FAS’ track record is another problem. In 2013 an FAS manager was found guilty of taking kickbacks from a wastewater brokerage firm and allowing the disposal of 380,000 gallons of industrial wastewater that contained chemicals not permitted to be dumped at the facility. The Environmental Protection Agency determined the owners of FAS were not aware of the manager’s wrongdoing and didn’t profit from it.

Subra said that the DNR has no mandatory inspection schedule for injection wells or transfer stations. A DNR representative was unable to tell Al Jazeera the last time the FAS injection well and transfer facility were inspected, nor could it confirm how often the agency is required to visit.

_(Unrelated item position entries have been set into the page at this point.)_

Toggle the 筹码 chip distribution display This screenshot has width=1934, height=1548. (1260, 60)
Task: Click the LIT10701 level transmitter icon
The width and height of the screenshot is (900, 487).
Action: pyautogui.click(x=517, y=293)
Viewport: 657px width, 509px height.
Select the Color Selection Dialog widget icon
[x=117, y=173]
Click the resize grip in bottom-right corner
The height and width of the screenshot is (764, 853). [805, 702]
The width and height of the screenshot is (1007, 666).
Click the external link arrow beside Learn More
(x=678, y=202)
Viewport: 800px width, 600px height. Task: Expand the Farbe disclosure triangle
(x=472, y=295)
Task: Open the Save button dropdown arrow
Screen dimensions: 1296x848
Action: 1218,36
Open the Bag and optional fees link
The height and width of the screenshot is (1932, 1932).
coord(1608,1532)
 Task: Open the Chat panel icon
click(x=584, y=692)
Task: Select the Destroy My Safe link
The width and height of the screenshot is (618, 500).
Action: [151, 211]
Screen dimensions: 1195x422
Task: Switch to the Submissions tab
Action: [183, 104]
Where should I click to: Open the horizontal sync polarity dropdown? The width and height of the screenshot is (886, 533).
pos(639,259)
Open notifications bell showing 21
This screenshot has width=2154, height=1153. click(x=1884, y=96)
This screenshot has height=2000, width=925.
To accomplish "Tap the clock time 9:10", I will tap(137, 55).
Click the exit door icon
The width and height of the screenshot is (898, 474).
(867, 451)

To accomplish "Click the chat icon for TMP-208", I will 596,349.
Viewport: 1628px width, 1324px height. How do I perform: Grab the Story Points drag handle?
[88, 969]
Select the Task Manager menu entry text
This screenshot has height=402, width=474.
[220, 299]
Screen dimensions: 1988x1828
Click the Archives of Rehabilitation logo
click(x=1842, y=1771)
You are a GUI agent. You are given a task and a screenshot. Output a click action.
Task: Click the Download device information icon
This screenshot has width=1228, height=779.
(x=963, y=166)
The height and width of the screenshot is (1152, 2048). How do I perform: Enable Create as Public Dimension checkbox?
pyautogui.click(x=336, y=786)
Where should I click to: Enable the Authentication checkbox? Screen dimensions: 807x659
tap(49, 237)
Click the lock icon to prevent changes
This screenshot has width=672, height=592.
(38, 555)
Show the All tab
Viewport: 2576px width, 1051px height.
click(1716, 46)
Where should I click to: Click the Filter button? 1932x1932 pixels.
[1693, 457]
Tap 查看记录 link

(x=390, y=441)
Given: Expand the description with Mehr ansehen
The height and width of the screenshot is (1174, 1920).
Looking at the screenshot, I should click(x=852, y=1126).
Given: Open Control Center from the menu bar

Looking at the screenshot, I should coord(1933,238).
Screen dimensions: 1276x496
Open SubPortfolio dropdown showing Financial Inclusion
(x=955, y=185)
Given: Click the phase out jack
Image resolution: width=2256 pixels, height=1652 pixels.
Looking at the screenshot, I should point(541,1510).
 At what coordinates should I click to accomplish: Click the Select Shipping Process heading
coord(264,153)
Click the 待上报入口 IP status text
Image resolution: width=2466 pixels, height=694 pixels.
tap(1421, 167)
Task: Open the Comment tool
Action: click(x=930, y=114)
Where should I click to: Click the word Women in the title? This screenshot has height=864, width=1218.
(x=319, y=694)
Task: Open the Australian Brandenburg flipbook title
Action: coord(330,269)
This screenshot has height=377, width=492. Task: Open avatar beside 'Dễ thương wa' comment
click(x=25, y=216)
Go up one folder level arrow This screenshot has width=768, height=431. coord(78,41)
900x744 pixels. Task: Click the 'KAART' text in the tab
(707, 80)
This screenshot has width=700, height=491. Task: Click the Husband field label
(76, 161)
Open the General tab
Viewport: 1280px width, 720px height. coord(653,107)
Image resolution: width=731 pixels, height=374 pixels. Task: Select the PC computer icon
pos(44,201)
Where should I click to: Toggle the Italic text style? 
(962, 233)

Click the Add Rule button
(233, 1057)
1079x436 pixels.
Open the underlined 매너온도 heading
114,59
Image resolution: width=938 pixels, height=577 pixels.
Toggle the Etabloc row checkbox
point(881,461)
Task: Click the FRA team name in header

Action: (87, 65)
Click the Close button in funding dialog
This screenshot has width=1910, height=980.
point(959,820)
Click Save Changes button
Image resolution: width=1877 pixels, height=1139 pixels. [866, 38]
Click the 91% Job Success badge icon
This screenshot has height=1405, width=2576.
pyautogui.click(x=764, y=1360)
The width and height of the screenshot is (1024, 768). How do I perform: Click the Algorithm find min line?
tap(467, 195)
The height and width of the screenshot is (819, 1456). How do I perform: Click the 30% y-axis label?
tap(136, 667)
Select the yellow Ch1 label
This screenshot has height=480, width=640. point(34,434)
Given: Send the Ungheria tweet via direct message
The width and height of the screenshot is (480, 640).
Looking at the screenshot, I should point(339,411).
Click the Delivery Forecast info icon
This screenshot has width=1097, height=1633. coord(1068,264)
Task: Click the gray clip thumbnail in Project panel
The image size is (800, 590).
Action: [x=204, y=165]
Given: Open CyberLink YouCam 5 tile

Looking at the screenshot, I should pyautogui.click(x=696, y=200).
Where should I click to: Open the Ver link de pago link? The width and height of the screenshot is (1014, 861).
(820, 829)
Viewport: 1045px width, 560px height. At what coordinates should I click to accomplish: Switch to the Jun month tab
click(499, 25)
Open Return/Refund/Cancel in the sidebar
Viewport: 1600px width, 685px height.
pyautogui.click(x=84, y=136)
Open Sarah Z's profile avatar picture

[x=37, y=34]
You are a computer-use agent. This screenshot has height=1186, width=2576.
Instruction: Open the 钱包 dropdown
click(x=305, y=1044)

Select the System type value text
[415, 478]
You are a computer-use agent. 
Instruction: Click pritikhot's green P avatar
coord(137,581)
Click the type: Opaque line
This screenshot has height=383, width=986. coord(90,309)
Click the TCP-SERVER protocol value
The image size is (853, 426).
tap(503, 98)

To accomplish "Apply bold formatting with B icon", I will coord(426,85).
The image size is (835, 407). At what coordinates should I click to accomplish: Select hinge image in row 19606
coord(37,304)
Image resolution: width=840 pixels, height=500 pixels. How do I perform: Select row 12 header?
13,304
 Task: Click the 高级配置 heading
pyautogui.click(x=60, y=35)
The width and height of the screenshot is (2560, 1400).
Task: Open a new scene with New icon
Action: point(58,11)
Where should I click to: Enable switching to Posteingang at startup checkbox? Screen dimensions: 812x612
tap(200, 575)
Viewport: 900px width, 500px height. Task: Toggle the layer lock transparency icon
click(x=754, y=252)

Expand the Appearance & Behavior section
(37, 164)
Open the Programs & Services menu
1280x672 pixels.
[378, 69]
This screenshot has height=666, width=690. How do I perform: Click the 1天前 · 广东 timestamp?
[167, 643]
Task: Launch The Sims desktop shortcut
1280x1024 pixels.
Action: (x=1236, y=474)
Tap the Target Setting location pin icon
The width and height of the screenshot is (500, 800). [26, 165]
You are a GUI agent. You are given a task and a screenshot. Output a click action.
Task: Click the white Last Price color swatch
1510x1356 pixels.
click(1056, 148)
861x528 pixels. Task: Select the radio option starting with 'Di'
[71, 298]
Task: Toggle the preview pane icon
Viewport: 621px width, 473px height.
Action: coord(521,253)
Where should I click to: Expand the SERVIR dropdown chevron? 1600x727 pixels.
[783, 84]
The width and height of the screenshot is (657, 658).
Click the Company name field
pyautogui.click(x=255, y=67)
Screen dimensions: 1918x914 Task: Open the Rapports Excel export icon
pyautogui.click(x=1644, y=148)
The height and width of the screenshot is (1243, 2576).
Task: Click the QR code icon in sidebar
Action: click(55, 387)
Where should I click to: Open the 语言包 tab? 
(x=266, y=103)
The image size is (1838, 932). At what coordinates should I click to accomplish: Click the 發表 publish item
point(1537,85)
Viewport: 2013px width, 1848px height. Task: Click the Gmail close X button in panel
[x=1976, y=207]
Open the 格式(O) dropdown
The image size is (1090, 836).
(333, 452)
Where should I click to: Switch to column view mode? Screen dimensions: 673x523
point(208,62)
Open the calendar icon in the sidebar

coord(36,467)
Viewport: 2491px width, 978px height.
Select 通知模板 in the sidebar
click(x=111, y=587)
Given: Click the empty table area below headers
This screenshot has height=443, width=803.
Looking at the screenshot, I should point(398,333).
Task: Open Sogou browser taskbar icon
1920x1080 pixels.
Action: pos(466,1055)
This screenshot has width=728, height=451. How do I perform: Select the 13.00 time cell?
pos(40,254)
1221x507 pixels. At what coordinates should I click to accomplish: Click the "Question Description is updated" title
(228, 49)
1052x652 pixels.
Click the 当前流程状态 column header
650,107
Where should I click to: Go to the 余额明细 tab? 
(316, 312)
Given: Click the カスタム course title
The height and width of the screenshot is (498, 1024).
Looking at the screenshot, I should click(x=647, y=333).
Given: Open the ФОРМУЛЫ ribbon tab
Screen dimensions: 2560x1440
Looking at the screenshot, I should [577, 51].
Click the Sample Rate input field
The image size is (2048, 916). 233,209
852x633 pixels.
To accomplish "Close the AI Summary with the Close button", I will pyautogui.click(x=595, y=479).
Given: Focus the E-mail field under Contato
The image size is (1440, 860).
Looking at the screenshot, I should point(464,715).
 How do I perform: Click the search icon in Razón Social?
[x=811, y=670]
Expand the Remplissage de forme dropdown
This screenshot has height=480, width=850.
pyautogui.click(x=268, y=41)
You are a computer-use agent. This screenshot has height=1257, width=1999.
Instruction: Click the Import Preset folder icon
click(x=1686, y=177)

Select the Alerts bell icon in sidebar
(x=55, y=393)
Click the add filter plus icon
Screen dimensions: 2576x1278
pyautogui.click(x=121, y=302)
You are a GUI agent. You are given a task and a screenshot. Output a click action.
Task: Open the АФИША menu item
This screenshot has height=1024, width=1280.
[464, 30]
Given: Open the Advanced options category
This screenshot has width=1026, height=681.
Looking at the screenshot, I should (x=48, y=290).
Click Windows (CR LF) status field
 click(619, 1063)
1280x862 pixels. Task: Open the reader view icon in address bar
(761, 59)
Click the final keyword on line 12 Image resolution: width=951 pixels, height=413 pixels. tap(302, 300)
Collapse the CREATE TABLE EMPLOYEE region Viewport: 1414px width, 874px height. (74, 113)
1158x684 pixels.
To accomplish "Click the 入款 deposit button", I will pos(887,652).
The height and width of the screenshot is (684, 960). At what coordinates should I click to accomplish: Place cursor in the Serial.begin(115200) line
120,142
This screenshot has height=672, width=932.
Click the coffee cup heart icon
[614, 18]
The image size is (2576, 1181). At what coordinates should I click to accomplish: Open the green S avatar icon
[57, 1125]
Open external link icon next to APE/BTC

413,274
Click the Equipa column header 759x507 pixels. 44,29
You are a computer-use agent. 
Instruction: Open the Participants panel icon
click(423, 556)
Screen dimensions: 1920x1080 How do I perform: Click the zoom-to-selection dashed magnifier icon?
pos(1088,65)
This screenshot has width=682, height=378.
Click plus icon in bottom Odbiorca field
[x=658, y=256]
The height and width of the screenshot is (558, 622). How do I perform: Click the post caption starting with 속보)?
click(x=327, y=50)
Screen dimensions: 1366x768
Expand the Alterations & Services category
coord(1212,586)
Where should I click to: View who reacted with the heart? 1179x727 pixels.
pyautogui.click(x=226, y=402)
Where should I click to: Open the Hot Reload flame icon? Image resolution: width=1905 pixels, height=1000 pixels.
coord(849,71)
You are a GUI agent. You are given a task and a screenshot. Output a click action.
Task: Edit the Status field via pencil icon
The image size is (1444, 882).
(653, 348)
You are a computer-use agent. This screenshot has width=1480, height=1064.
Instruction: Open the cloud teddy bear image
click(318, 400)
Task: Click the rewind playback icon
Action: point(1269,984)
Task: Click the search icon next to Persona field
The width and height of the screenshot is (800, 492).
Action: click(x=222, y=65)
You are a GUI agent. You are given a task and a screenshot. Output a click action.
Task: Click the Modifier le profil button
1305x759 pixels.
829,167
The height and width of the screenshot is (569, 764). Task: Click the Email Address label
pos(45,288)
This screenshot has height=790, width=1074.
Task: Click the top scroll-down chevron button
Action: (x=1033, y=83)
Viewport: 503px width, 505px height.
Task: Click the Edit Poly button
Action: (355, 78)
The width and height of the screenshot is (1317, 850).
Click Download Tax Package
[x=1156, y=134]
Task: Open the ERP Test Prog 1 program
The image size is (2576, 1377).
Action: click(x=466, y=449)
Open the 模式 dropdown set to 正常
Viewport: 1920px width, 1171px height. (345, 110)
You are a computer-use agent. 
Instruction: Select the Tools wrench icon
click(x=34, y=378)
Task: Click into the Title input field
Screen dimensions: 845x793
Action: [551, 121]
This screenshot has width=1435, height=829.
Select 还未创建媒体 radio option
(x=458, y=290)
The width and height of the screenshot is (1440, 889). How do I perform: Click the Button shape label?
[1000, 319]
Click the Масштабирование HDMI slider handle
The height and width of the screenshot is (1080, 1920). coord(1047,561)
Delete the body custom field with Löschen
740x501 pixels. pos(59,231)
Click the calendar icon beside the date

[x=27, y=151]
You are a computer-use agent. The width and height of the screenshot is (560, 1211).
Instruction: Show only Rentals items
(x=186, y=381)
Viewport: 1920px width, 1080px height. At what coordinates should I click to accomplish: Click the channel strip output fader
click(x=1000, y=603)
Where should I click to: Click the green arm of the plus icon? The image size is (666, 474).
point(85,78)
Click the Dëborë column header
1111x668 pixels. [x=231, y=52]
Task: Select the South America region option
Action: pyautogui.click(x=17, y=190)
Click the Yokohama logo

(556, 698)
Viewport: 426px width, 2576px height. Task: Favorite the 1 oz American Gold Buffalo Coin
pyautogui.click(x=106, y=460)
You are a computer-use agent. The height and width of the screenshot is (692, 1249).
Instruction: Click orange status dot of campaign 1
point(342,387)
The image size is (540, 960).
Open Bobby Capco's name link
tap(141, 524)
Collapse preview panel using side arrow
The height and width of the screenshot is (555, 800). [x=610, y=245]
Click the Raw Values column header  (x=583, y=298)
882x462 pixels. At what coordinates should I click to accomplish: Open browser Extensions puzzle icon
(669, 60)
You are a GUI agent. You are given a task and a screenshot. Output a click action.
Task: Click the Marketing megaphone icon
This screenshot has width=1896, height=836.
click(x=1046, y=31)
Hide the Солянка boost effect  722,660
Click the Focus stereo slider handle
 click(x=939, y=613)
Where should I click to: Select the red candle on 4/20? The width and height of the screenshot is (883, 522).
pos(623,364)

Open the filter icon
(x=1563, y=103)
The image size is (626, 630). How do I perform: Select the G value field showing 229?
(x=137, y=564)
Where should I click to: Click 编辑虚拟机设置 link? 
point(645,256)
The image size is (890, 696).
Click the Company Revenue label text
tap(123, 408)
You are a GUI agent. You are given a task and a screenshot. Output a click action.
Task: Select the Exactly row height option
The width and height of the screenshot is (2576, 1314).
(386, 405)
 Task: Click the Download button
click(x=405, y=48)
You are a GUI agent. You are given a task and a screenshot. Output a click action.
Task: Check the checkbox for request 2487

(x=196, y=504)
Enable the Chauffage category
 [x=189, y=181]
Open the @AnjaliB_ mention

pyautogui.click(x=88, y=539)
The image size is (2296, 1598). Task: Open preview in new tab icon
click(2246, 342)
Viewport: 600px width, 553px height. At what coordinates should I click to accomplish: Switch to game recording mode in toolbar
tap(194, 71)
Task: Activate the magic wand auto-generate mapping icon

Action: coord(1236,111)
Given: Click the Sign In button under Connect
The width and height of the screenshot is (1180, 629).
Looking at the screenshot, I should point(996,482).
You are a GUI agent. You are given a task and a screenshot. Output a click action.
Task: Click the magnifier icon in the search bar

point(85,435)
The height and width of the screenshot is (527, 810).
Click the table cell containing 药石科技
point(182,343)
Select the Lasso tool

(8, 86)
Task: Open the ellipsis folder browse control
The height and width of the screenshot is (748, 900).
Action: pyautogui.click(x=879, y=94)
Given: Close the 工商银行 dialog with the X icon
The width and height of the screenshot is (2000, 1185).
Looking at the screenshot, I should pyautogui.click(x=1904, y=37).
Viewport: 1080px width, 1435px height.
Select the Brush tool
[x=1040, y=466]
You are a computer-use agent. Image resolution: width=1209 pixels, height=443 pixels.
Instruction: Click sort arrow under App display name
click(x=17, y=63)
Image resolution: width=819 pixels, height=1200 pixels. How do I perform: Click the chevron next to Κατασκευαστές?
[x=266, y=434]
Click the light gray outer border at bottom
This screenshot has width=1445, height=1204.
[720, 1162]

Most Belle River residents are not optimistic they can stop FAS. When zoning rules are challenged, the courts moderate between local governments and corporations. In April two court challenges based on local zoning rules against a proposed fracking project in St. Tammany Parish, 40 miles from New Orleans, were dismissed.

Any ruling against industry can come at a potential cost for elected officials seeking funding for their campaigns. Don Briggs, the president of the Louisiana Oil and Gas Association, wrote in a plan of action posted on the organization’s website, “Judges that blatantly rule against the industry, parish presidents that stand behind egregious lawsuits and mayors that publicly support litigations to prevent oil and gas activity were elected at some point in time. These same officials can also be voted out of office.”

Guy Cormier, the president of St. Martin's Parish, stressed when he testified at the hearing that he is not anti-industry but that it was his job to protect the community by enforcing zoning laws. He told the DNR the parish will not issue FAS a building permit, even if the DNR permits the company’s new facility. If that is how things unfold, FAS can then sue the parish.

Honoré pointed out that if FAS builds the facility, despite zoning rules forbidding it, a dangerous precedent would be set. “If it can happen here,” he said, “it can happen anywhere.”